Ses chiffres, nous apprennent que le modèle traditionnel auquel on appartient persiste toujours, et que le taux de protéines d’origine végétale, à base de blé, prône dans notre alimentation et nous pensons que la situation ne risque pas de changer, sauf si nous optons pour des programmes de sensibilisation dans les écoles à travers les programmes scolaires et dans les repas offert au niveau des établissements scolaires.

  1. Défis et avenir de la sécurité alimentaire en Algérie 

La sécurité alimentaire en Algérie est compromise, le pays demeurant dépendant des marchés extérieurs pour son alimentation, en particulier en céréales et oléo-protéagineux constituant la base de sa diète. Cette dépendance lui a coûté un déficit budgétaire de 40 milliard USD en 2011 soit 4 fois plus qu’en 2000, surtout à cause de l’augmentation des prix sur le marché international, de la consommation alimentaire et de la croissance de la démographie, avec une projection de 45 millions d’habitants d’ici 203013. 
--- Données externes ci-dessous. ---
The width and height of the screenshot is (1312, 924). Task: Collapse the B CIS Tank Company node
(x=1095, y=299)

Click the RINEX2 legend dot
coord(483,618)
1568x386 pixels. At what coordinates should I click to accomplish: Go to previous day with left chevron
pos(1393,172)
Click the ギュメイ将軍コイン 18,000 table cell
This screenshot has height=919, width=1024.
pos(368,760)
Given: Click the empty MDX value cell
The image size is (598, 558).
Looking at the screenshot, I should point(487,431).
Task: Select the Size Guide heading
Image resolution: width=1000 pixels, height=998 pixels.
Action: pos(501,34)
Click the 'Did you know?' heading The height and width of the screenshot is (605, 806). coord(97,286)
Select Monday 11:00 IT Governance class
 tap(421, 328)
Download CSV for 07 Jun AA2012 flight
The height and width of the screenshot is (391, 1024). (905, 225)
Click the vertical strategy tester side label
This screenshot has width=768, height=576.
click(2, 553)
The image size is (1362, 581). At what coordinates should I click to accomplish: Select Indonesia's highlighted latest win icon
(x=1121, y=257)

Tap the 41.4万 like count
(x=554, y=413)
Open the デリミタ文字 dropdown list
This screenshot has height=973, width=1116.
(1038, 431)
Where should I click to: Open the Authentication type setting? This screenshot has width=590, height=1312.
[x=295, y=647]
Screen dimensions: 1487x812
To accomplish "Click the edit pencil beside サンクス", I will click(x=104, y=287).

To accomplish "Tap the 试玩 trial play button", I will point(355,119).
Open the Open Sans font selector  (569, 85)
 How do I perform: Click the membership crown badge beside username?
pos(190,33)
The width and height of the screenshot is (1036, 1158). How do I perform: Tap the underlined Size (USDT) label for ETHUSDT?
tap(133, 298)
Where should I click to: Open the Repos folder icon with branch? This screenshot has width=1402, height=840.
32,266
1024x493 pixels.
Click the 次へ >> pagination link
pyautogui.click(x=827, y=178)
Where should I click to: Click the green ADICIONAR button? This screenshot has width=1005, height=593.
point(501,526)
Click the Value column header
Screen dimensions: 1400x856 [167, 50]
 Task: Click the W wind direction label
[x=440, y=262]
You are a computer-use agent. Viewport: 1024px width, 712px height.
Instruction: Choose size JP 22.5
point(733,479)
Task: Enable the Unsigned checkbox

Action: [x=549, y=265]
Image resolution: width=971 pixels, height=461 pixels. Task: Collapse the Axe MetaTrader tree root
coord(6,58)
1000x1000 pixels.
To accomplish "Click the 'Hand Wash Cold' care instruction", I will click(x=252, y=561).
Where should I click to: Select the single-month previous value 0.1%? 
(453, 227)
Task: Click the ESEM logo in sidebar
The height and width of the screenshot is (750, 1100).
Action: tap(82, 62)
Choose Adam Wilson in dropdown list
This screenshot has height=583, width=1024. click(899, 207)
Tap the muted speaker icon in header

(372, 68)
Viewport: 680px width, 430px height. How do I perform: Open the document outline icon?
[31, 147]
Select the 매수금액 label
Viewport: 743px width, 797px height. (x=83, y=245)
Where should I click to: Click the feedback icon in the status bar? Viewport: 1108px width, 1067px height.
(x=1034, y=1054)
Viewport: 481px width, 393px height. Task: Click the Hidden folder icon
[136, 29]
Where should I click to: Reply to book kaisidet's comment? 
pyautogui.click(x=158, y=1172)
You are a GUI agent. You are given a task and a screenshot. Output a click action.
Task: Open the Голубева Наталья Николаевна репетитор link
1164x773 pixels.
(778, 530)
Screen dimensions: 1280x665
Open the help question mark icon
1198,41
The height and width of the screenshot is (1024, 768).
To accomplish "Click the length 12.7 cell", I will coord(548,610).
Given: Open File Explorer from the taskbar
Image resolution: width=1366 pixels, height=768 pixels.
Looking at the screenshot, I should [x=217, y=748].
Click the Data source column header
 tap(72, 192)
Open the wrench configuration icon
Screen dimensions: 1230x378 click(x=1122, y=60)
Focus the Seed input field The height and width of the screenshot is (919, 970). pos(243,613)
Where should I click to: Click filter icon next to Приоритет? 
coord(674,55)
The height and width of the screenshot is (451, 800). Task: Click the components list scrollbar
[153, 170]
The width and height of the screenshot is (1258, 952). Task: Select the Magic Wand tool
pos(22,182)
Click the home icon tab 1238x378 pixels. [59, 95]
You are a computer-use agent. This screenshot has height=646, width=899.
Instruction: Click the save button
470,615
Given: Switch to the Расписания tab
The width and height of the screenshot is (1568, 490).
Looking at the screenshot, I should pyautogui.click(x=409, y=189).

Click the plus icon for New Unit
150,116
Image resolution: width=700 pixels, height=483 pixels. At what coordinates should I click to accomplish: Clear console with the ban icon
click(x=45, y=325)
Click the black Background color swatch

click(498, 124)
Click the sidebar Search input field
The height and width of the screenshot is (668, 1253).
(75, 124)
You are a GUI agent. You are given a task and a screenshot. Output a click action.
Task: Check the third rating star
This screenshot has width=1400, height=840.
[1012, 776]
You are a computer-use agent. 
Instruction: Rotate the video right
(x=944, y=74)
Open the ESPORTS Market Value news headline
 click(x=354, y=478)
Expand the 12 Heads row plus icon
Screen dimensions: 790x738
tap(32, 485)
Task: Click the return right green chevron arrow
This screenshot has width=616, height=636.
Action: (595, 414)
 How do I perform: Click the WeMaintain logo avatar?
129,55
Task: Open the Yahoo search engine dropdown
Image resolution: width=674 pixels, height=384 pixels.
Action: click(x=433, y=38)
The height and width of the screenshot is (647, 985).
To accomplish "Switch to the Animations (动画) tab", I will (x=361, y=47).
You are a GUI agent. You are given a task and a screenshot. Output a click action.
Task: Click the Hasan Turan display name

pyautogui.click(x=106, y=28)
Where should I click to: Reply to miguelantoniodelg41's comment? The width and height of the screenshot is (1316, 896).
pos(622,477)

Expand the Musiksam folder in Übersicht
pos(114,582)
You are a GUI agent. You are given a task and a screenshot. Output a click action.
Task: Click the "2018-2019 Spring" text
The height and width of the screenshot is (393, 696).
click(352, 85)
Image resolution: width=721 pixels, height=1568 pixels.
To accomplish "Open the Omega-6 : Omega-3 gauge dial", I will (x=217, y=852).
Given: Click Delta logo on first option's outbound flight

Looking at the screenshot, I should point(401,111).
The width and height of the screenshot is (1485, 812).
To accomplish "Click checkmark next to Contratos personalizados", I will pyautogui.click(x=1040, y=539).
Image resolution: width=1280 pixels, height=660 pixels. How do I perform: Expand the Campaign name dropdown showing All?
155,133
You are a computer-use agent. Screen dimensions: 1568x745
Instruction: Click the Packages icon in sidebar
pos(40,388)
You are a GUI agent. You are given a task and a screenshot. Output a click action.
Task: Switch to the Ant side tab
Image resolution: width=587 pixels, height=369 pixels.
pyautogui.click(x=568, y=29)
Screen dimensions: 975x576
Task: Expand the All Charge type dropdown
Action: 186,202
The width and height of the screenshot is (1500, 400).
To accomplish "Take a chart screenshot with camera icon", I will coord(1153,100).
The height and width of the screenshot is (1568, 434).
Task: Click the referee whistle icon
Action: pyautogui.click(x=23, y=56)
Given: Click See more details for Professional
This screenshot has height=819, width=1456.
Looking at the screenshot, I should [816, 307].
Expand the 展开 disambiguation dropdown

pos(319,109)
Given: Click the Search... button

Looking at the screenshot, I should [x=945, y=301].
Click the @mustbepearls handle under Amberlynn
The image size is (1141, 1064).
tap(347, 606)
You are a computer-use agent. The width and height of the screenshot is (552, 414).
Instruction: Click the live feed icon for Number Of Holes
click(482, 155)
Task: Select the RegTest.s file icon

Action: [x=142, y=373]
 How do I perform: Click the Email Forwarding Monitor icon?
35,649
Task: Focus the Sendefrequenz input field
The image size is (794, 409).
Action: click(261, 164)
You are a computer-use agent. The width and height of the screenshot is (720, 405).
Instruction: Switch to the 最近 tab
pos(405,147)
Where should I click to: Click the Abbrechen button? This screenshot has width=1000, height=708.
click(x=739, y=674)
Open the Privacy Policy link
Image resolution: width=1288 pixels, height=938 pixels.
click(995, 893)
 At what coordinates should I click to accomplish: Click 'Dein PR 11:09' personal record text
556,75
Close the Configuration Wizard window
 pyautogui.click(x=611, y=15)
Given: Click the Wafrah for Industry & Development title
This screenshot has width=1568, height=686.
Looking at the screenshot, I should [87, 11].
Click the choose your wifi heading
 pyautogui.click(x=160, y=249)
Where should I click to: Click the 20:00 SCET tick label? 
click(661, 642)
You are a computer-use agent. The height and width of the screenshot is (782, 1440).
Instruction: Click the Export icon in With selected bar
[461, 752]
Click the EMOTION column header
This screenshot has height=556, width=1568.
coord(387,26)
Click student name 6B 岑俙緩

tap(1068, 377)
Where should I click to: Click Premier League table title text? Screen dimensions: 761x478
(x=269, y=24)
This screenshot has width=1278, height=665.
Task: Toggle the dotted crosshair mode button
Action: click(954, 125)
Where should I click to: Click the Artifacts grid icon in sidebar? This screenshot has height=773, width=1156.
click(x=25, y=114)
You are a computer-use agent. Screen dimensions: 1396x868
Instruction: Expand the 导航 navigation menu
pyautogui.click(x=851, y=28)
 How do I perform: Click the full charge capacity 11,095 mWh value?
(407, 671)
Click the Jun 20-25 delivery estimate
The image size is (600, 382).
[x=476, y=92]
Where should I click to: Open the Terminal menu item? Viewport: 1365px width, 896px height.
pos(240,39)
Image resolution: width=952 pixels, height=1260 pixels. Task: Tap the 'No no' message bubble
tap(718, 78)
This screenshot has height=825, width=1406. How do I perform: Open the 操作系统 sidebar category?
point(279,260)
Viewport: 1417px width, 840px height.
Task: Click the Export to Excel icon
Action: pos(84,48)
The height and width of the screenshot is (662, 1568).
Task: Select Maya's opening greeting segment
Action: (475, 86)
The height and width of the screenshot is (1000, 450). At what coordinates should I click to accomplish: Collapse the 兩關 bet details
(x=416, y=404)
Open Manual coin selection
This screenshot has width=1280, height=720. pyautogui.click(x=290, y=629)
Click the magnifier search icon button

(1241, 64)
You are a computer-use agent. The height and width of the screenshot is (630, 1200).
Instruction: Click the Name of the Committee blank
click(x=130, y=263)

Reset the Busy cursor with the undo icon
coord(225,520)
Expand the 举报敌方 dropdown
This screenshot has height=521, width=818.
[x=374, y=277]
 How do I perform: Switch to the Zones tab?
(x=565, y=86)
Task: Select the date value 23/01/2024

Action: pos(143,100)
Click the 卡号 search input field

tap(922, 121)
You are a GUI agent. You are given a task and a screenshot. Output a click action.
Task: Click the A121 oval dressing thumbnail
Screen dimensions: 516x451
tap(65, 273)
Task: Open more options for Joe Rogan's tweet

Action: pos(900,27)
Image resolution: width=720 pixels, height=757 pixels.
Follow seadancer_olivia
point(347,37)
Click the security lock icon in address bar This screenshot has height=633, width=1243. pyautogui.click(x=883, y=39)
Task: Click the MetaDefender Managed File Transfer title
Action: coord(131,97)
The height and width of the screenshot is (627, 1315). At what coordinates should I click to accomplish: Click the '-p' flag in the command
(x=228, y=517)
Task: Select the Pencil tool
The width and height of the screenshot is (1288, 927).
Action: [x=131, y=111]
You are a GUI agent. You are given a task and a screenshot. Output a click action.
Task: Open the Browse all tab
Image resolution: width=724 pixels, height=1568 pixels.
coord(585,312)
Cette situation est alarmante et des solutions doivent être prises si on ne veut pas risquer, la santé et le bienêtre des individus qui souffrent déjà d’un déséquilibre alimentaire et nutritionnel. a. Le défi démographique En 2016, Selon l’ONS, la population algérienne a dépassé le seuil des 40 millions d’habitant et cette tendance va continuer à croître dans les prochaines années, pour dépasser de loin les 50 millions en 2050, avec un taux d’accroissement naturel passant de 1,48 en 2000 à 2,03 en 2010 pour atteindre les 2,15 % en 2015. 

Cette tendance doit être impérativement amortie par l’utilisation de la contraception et dans ce cadre, c’est le rôle des compagnes de sensibilisation de s’en charger. Car pour assurer la sécurité alimentaire, qui est la préoccupation majeure du pays à moyen et à long termes, il faut recourir soit à la baisse de la population ou soit à l’accroissement de l’offre agricole, laquelle souffre d’une instabilité de la production qui doit faire face aux CC et à la baisse du rendement ou bien aux importations, manquant de leur côté, des moyens financiers surtout avec les crises alimentaires survenues ces dernières années. Le défi à relever est de freiner l’accroissement de la population à court terme et de le baisser à moyen et à long termes, par le biais de la sensibilisation, surtout des mères à travers les médias et des enfants au niveau des écoles, sur les effets bénéfiques du contrôle des naissances, à la fois, sur la santé et le bien-être de l’individu. Nous pouvons apprécier l’évolution positive de certains indicateurs démographiques en Algérie durant les 25 dernière années. Nous pouvons remarquer l’amélioration surtout des indices de mortalité, ce qui peut s’expliquer par une meilleur prise en charge des maladies infantiles durant la petite enfance, surtout avec les programmes de vaccination financés par l’État des vaccination.